Students Nova Scotia (StudentsNS)
- Predecessor: Alliance of Nova Scotia Student Associations
- Formation: August 2012
- Location: Halifax, Nova Scotia;
- Members: Acadia Students' Union St. Francis Xavier University Students' Union Saint Mary's University Students' Association Cape Breton University Students' Union
- Executive Director: Brendan Roberts
- Board Chair: Rebecca Seymour
- Board Vice-Chair: Zahide Cam
- Key people: Brendan Roberts; Rebecca Seymour; Zahide Cam;
- Main organ: Board of Directors
- Affiliations: CASA, Student Mental Health Canada
- Staff: 2
- Website: www.studentsns.ca
- Formerly called: Alliance of Nova Scotia Student Associations (ANSSA)

= Students Nova Scotia =

Canadian student association alliance

Students Nova Scotia (Students NS), formerly known as the Alliance of Nova Scotia Student Associations (ANSSA), is an alliance of some Nova Scotia post-secondary student associations. Its stated aim is to give students a voice in Nova Scotia with government and the public, helping set the direction of post-secondary education by researching challenges, identifying solutions, and creating the political space needed for these solutions to happen.

Its six member associations represent close to 20,000 students on campuses across the province.

StudentsNS is governed by a board of directors composed of presidents and vice-presidents from each member association. The executive director manages the day-to-day operations of the organization's staff.

==History==
Students Nova Scotia or StudentsNS was founded in 2003 as the Alliance of Nova Scotia Student Associations (ANSSA). At that time, students had identified an urgent need for a united voice in Nova Scotia, where they faced the highest tuition in Canada, underfunded universities, no needs-based grants, all leading to a steady decline in enrolment levels across the province.

The Acadia Students' Union, Dalhousie Student Union, Saint Mary's University Students' Association, and the St. Francis Xavier University Students' Union together established ANSSA. The Cape Breton University Students’ Union joined ANSSA in 2009, the Atlantic School of Theology Students Union became a full member in 2011, the Dalhousie Agricultural Students Association in 2013, and the Nova Scotia Community College Student Association at Kingstech joined in 2014.

The new organization was formed to advocate on behalf of students with all levels of government, with institutions, in the media, and within Nova Scotia communities.

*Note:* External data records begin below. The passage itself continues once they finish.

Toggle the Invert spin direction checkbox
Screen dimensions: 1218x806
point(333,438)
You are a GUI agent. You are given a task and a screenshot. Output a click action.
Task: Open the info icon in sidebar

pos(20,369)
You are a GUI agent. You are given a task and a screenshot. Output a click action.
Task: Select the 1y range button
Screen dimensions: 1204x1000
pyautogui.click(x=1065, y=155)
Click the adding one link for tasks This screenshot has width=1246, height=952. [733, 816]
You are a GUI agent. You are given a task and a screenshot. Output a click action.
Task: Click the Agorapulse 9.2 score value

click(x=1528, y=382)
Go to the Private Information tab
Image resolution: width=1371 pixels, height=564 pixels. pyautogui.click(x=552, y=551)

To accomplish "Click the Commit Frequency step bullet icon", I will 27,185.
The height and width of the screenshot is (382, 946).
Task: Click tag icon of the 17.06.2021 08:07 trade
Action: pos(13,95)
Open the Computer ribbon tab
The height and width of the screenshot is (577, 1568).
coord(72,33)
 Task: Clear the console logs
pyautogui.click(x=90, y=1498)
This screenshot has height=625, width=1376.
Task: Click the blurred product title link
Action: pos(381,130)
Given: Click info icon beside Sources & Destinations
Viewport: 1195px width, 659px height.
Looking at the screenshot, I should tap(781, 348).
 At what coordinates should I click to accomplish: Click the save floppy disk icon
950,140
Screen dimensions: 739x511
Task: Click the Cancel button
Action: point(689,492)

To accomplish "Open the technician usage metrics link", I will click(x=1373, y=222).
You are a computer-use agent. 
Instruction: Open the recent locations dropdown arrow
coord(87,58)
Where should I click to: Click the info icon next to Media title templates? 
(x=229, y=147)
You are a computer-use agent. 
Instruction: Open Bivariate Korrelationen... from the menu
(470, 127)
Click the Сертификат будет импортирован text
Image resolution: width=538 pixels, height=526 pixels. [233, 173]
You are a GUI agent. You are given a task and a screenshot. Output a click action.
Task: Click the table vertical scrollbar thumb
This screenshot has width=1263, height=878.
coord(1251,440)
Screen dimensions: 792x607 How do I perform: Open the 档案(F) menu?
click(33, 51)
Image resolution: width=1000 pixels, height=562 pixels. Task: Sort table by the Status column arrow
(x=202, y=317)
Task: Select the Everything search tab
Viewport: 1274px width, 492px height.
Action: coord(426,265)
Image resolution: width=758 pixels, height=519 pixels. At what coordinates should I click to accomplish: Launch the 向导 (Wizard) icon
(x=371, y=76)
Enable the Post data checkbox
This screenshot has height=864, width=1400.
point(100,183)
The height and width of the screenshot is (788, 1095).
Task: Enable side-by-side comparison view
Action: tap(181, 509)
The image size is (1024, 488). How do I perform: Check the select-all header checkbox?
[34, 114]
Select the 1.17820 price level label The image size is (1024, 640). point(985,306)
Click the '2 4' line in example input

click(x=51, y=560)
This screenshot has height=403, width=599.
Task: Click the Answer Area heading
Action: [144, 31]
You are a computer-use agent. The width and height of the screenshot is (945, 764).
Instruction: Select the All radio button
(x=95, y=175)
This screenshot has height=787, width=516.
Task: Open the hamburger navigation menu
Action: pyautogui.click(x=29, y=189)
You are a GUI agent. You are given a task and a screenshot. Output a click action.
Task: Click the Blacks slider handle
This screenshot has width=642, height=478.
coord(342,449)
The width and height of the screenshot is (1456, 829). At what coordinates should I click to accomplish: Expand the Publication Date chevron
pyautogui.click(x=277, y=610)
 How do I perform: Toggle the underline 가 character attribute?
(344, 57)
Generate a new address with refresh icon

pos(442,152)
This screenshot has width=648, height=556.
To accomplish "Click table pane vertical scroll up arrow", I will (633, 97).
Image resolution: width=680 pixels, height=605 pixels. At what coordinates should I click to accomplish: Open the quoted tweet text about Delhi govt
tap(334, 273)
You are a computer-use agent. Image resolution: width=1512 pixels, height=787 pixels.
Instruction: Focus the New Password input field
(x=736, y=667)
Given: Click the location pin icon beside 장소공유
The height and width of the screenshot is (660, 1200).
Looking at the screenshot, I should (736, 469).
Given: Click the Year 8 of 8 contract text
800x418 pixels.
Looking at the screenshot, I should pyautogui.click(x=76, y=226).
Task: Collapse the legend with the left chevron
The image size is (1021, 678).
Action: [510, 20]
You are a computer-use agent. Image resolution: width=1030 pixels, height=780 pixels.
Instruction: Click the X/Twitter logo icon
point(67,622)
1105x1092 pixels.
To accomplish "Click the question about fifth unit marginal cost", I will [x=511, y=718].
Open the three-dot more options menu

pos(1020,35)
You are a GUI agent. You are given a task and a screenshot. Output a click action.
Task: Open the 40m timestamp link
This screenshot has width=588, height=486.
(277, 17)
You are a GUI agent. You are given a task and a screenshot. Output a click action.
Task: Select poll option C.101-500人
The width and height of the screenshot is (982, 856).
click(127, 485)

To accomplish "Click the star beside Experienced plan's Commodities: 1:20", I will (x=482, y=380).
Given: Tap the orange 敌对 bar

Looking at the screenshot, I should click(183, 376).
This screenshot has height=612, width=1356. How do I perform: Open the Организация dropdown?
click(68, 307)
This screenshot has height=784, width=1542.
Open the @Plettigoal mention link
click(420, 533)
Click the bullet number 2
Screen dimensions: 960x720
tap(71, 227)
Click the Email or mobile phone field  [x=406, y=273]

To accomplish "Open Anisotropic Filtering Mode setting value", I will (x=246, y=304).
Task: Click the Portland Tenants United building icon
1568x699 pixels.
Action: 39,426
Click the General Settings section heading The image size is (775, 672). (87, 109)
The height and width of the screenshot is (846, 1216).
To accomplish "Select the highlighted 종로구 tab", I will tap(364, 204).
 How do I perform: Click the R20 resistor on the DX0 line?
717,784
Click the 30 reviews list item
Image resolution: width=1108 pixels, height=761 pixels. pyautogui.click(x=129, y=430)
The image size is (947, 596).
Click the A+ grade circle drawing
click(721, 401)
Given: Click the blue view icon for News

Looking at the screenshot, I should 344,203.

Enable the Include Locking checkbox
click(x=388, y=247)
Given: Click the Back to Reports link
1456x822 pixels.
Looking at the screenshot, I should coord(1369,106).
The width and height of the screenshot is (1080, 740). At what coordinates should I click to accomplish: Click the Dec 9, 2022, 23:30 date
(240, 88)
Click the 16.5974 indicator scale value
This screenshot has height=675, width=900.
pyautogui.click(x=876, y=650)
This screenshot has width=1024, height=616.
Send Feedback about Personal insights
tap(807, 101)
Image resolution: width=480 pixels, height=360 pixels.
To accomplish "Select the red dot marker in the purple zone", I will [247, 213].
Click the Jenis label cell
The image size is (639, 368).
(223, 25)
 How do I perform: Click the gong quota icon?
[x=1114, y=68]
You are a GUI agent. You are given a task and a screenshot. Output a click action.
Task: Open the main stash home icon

It was, and is, focused on post-secondary education across the province, not just on single campuses.

In 2012, members overwhelmingly approved a funding increase in support of ANSSA, paving the way for the organization to substantially increase research, media and engagement capacities, notably by hiring two additional staff. To better facilitate the use of these increased resources, in 2012 ANSSA also pursued significant restructuring, and renamed itself Students Nova Scotia.

On Friday February 27, 2015, the Dalhousie Student Union council passed a motion to disaffiliate from SNS.